Wednesday, October 8, 2014

LISBON: YOU ARE ALREADY HERE


As you set out for Ithaka
hope the voyage is a long one,
full of adventure, full of discovery.

“You don’t need to travel to Ithaka,” says the handsome young man at the elegant stained glass window tea room/hotel in Alfama, the now-trendy, ancient stone & cobbled neighborhood of Lisbon. “You are already here, in Lisboa, the most beautiful city in the world.”

“What should I see?” I ask.

“Go out & wander. Lisboa is a city for walking,” he says, echoing my Portuguese friend, Mafalda, who suggested places to see & things to do, but insisted that in Alfama, “You should just wander.”



Lisbon is like a city in a dream—you turn a corner & have no idea where you’ll find yourself. A narrow, shabby street in which every building is covered with graffiti opens onto a vast sunny marble square lined with columns & cafes. A set of impossibly steep stone steps leads to an ancient cathedral. Winding cobbled streets, tiled Moorish archways, shadowy stone corridors & courtyards bump against weighty stone castles & fortresses. Laundry hangs from balconies—a pair of harem pants swaying in front of a doorway beckons me into a shop where I learn they belong to the upstairs neighbor. Over another shop, a man sits on his balcony, plays his guitar & sings. I realize that I love cities with balconies—they merge the inside & the outside, & invite the passerby into the street drama.

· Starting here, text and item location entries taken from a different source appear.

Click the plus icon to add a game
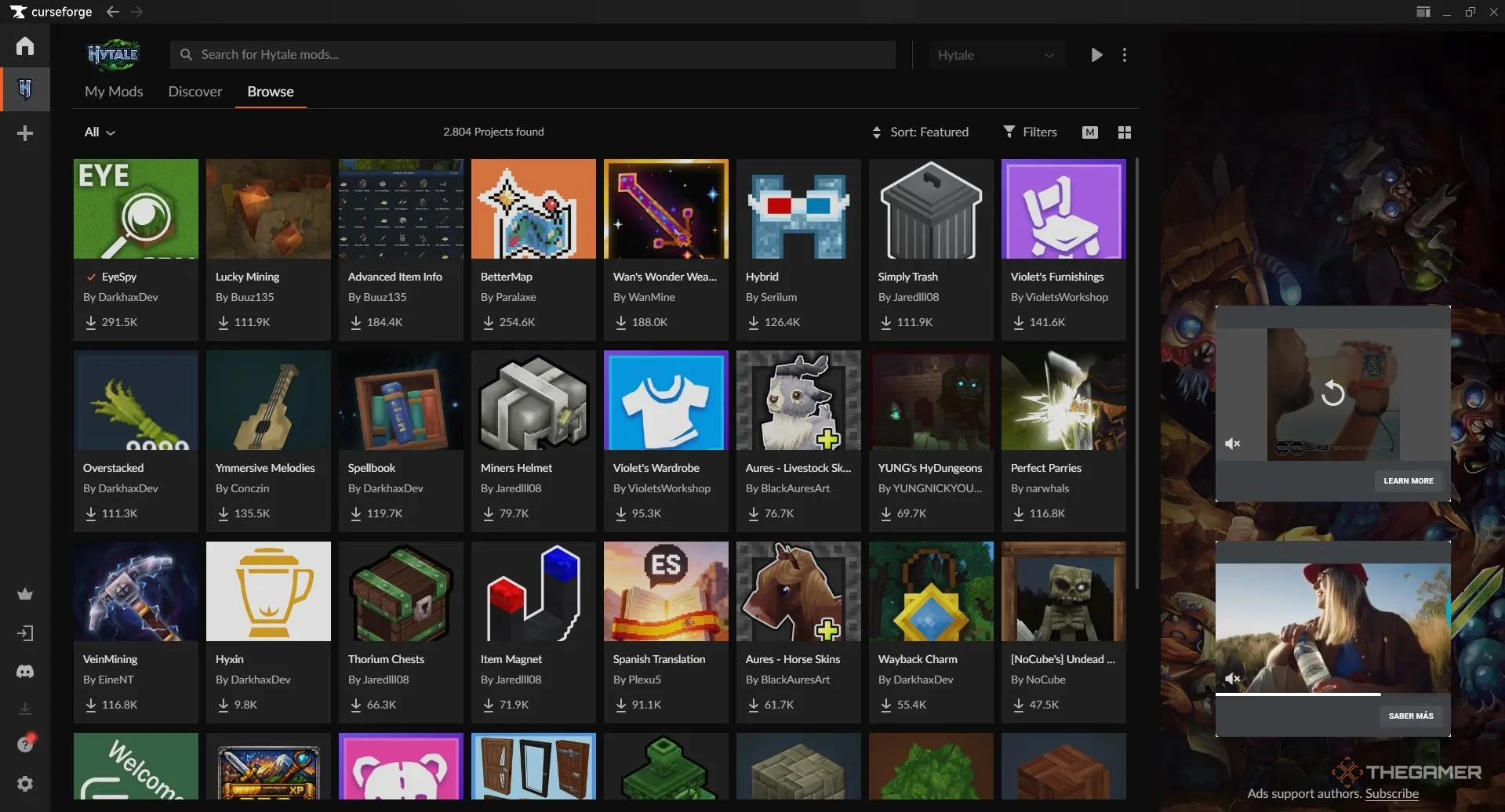 click(25, 133)
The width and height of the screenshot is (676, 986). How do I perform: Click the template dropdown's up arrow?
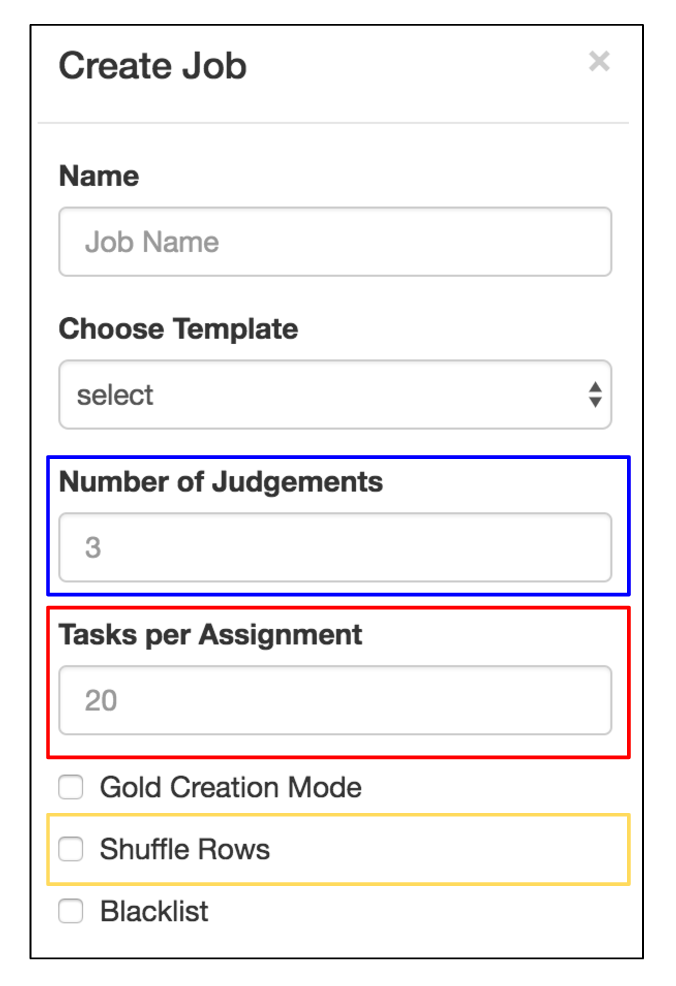(595, 387)
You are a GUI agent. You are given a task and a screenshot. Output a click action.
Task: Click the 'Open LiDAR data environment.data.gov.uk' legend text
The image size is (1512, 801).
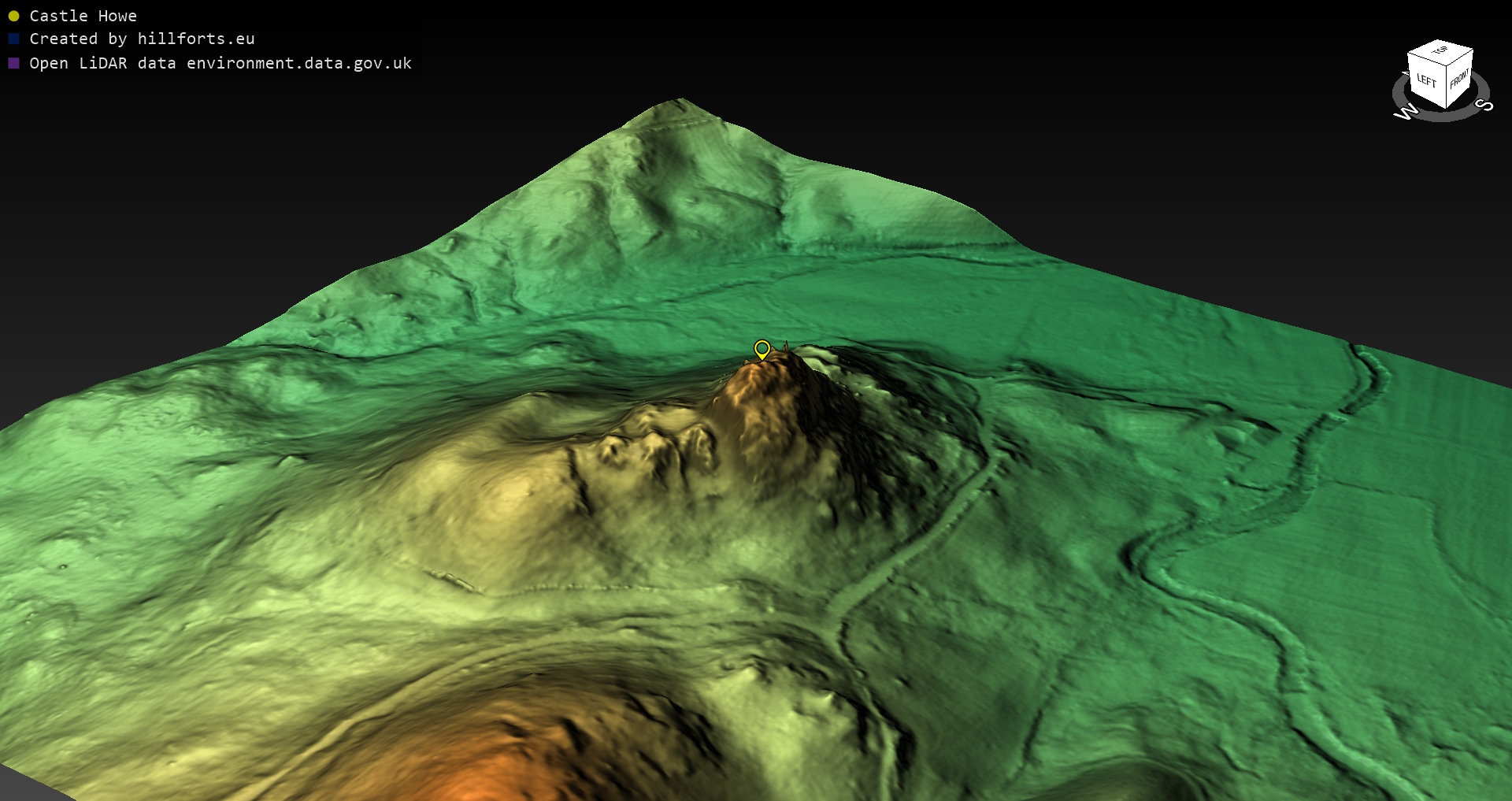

Like fado, this city doesn’t cover its dark heart—it displays it proudly. Fado is the music of the marginalized, the cry of the oppressed, the song of the yearning soul. Last night I went with my friend, Ricki, to Sr. Vinho, a fado restaurant. There were four performers—three women & one man—accompanied by two guitarists. The lights dim for a fifteen-minute set by one singer followed by a breather to eat, talk, drink, & then the next singer. The show begins at 9:30 & ends at about midnight.

My favorite singer is Liliana Silva. She tightens her fingers around the edges of her shawl & throws her head back to unleash her song. As personal & intimate as the balconies nearly touching across narrow streets, fado also seeks to connect. It means “fate” or “destiny,” & the emotion in Liliana’s powerful voice & the eloquence of her gestures & expressions transcend language barriers.



Fado is the expression of saudade, one of those wonderful words that means so much more than its definition. Saudade is a longing for what you’ve lost, nostalgia for the home you left behind, pain at the loss of yesterday, & yearning for what can never be recaptured.


The Portuguese understand saudade—their heads turned back like Lot’s wife—while they squint into the horizon for the coastline glimmering in the distance, a mirage from the future. Vasco da Gama & many other Portuguese sailors left their homes in search of new lands to conquer.

“We are never satisfied,” says the young man at the tea room in Alfama. “Like Fernando Pessoa, we want many lives, many identities. We want a chance to fail at all of them.”

“Is there any city that cultivates sadness more lovingly than Lisbon? Even the stars only ‘feign light’,” wrote Pessoa.

Pessoa—which means “person”—is the resident artist spirit who haunts Lisbon. He was raised in South Africa, but returned as an adult to Lisbon, which he never left. He worked at a series of accountant jobs while trying his hand at publishing & translating. A prolific writer, he wrote not only under his own name, but under 75 others, which he called “heteronyms,” each with his own independent intellectual life. He is everyone, & he is no one, & when you walk in Lisbon—as he did, ceaselessly—you might glimpse a short bespectacled hunched figure a few steps ahead.

You walk faster to see if it can possibly be … of course not, it can’t be … he died in 1935…  

Yet …

… this is Lisbon after all, the city that exists in the between—yesterday & tomorrow, darkness & light, poverty & opulence, barbarity & kindness, the journey & the destination. “To dream about Bordeaux is not only better but also truer than stepping out of the train in Bordeaux,” wrote Pessoa.

You stop rushing & look around you in wonder. After all, you are already here, exactly where you are meant to be.


Ithaka gave you the marvelous journey.
Without her you would not have set out.
She has nothing left to give you now.